▶
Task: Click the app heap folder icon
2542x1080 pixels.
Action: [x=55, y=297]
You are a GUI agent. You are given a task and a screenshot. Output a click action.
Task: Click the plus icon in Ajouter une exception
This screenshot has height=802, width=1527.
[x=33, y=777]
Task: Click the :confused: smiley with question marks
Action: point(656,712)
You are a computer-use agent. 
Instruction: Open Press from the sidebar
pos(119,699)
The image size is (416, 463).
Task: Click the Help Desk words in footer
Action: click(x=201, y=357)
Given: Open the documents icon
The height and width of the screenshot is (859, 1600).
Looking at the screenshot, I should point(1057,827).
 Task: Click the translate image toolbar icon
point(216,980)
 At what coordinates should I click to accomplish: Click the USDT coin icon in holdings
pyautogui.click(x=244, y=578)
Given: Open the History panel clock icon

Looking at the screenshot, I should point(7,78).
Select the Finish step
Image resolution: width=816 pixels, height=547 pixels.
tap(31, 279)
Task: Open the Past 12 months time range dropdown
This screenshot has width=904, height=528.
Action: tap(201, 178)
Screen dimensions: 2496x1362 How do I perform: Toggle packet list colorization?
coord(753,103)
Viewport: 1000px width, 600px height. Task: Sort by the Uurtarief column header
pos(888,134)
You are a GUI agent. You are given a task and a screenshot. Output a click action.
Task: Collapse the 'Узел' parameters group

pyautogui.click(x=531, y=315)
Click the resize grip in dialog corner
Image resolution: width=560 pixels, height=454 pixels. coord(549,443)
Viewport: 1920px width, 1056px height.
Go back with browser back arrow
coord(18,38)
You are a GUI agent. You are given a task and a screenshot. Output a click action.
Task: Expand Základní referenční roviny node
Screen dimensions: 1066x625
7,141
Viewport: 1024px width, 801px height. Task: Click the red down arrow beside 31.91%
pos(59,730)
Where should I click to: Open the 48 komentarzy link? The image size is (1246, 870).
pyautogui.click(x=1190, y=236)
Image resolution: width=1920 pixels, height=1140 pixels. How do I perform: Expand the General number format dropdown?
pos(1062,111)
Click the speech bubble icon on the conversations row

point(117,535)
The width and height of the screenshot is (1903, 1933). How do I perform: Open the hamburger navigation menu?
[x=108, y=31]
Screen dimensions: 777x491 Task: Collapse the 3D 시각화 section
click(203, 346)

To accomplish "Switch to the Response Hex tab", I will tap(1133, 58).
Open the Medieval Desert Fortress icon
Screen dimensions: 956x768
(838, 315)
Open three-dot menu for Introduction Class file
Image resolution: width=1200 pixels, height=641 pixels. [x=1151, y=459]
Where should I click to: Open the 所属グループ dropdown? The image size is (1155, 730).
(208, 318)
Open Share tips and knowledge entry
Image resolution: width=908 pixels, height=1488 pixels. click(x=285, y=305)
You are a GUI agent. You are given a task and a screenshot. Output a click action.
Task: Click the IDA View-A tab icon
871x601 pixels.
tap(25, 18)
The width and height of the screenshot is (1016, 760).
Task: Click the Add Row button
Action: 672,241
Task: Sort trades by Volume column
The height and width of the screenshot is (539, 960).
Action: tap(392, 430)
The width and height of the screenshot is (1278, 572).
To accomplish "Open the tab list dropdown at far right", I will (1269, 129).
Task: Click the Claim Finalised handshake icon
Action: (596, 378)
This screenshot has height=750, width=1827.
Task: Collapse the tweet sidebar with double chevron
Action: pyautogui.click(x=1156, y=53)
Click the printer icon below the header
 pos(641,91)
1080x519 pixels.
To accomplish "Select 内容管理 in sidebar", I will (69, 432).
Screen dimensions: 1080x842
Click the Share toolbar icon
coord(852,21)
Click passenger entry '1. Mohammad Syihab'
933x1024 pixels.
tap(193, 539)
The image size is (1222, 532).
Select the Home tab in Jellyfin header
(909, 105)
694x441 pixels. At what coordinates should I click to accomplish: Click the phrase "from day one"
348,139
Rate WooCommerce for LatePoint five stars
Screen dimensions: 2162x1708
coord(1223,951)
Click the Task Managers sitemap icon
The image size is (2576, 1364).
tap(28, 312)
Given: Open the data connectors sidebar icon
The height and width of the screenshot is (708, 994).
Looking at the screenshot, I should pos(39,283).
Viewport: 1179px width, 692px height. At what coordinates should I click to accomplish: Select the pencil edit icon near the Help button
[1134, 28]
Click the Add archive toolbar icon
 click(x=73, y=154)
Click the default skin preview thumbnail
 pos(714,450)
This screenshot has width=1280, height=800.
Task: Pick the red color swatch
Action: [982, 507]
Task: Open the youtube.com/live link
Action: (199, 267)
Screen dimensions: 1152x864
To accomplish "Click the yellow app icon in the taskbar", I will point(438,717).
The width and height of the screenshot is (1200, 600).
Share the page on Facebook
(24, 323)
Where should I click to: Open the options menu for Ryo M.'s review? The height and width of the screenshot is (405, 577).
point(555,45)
◀
## Set exercise
Retype all of the data above verbatim, line for line, with nothing added, omitted, or reordered.

## Finished exercise
Task: Click the app heap folder icon
2542x1080 pixels.
Action: [x=55, y=297]
You are a GUI agent. You are given a task and a screenshot. Output a click action.
Task: Click the plus icon in Ajouter une exception
This screenshot has height=802, width=1527.
[x=33, y=777]
Task: Click the :confused: smiley with question marks
Action: point(656,712)
You are a computer-use agent. 
Instruction: Open Press from the sidebar
pos(119,699)
The image size is (416, 463).
Task: Click the Help Desk words in footer
Action: click(x=201, y=357)
Given: Open the documents icon
The height and width of the screenshot is (859, 1600).
Looking at the screenshot, I should point(1057,827).
 Task: Click the translate image toolbar icon
point(216,980)
 At what coordinates should I click to accomplish: Click the USDT coin icon in holdings
pyautogui.click(x=244, y=578)
Given: Open the History panel clock icon

Looking at the screenshot, I should point(7,78).
Select the Finish step
Image resolution: width=816 pixels, height=547 pixels.
tap(31, 279)
Task: Open the Past 12 months time range dropdown
This screenshot has width=904, height=528.
Action: tap(201, 178)
Screen dimensions: 2496x1362 How do I perform: Toggle packet list colorization?
coord(753,103)
Viewport: 1000px width, 600px height. Task: Sort by the Uurtarief column header
pos(888,134)
You are a GUI agent. You are given a task and a screenshot. Output a click action.
Task: Collapse the 'Узел' parameters group

pyautogui.click(x=531, y=315)
Click the resize grip in dialog corner
Image resolution: width=560 pixels, height=454 pixels. coord(549,443)
Viewport: 1920px width, 1056px height.
Go back with browser back arrow
coord(18,38)
You are a GUI agent. You are given a task and a screenshot. Output a click action.
Task: Expand Základní referenční roviny node
Screen dimensions: 1066x625
7,141
Viewport: 1024px width, 801px height. Task: Click the red down arrow beside 31.91%
pos(59,730)
Where should I click to: Open the 48 komentarzy link? The image size is (1246, 870).
pyautogui.click(x=1190, y=236)
Image resolution: width=1920 pixels, height=1140 pixels. How do I perform: Expand the General number format dropdown?
pos(1062,111)
Click the speech bubble icon on the conversations row

point(117,535)
The width and height of the screenshot is (1903, 1933). How do I perform: Open the hamburger navigation menu?
[x=108, y=31]
Screen dimensions: 777x491 Task: Collapse the 3D 시각화 section
click(203, 346)

To accomplish "Switch to the Response Hex tab", I will tap(1133, 58).
Open the Medieval Desert Fortress icon
Screen dimensions: 956x768
(838, 315)
Open three-dot menu for Introduction Class file
Image resolution: width=1200 pixels, height=641 pixels. [x=1151, y=459]
Where should I click to: Open the 所属グループ dropdown? The image size is (1155, 730).
(208, 318)
Open Share tips and knowledge entry
Image resolution: width=908 pixels, height=1488 pixels. click(x=285, y=305)
You are a GUI agent. You are given a task and a screenshot. Output a click action.
Task: Click the IDA View-A tab icon
871x601 pixels.
tap(25, 18)
The width and height of the screenshot is (1016, 760).
Task: Click the Add Row button
Action: 672,241
Task: Sort trades by Volume column
The height and width of the screenshot is (539, 960).
Action: tap(392, 430)
The width and height of the screenshot is (1278, 572).
To accomplish "Open the tab list dropdown at far right", I will (1269, 129).
Task: Click the Claim Finalised handshake icon
Action: (596, 378)
This screenshot has height=750, width=1827.
Task: Collapse the tweet sidebar with double chevron
Action: pyautogui.click(x=1156, y=53)
Click the printer icon below the header
 pos(641,91)
1080x519 pixels.
To accomplish "Select 内容管理 in sidebar", I will (69, 432).
Screen dimensions: 1080x842
Click the Share toolbar icon
coord(852,21)
Click passenger entry '1. Mohammad Syihab'
933x1024 pixels.
tap(193, 539)
The image size is (1222, 532).
Select the Home tab in Jellyfin header
(909, 105)
694x441 pixels. At what coordinates should I click to accomplish: Click the phrase "from day one"
348,139
Rate WooCommerce for LatePoint five stars
Screen dimensions: 2162x1708
coord(1223,951)
Click the Task Managers sitemap icon
The image size is (2576, 1364).
tap(28, 312)
Given: Open the data connectors sidebar icon
The height and width of the screenshot is (708, 994).
Looking at the screenshot, I should pos(39,283).
Viewport: 1179px width, 692px height. At what coordinates should I click to accomplish: Select the pencil edit icon near the Help button
[1134, 28]
Click the Add archive toolbar icon
 click(x=73, y=154)
Click the default skin preview thumbnail
 pos(714,450)
This screenshot has width=1280, height=800.
Task: Pick the red color swatch
Action: [982, 507]
Task: Open the youtube.com/live link
Action: (199, 267)
Screen dimensions: 1152x864
To accomplish "Click the yellow app icon in the taskbar", I will point(438,717).
The width and height of the screenshot is (1200, 600).
Share the page on Facebook
(24, 323)
Where should I click to: Open the options menu for Ryo M.'s review? The height and width of the screenshot is (405, 577).
point(555,45)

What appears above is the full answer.